TASK ITEM: Please set down only the lines running from the one with "You are a GUI" through the last line of the entries, exactly as written and without any pictures.
### EXTRACTED INFORMATION ###
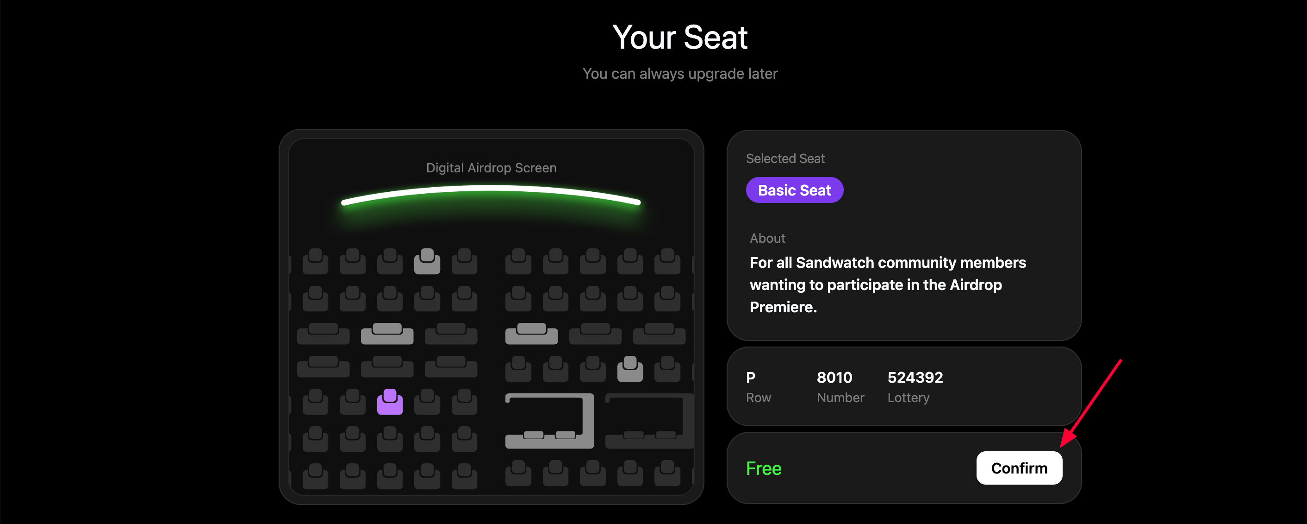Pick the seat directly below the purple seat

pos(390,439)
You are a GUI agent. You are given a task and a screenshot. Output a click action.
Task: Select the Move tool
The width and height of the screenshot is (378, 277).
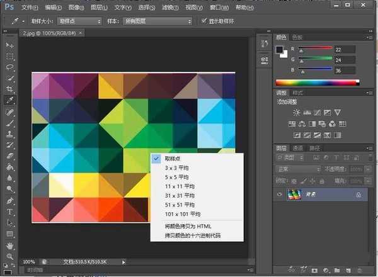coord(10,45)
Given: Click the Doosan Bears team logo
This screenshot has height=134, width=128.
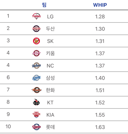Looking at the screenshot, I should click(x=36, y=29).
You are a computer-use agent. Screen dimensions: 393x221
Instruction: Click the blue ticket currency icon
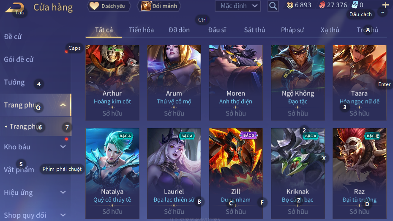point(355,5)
###
SOLUTION FOR THIS PROBLEM:
You are a GUI agent. You are given a task and a screenshot. Output a click action.
Task: Select the Move tool
The width and height of the screenshot is (378, 277).
coord(10,45)
Given: Click the Doosan Bears team logo
This screenshot has height=134, width=128.
Looking at the screenshot, I should click(x=36, y=29).
You are a computer-use agent. Screen dimensions: 393x221
Instruction: Click the blue ticket currency icon
point(355,5)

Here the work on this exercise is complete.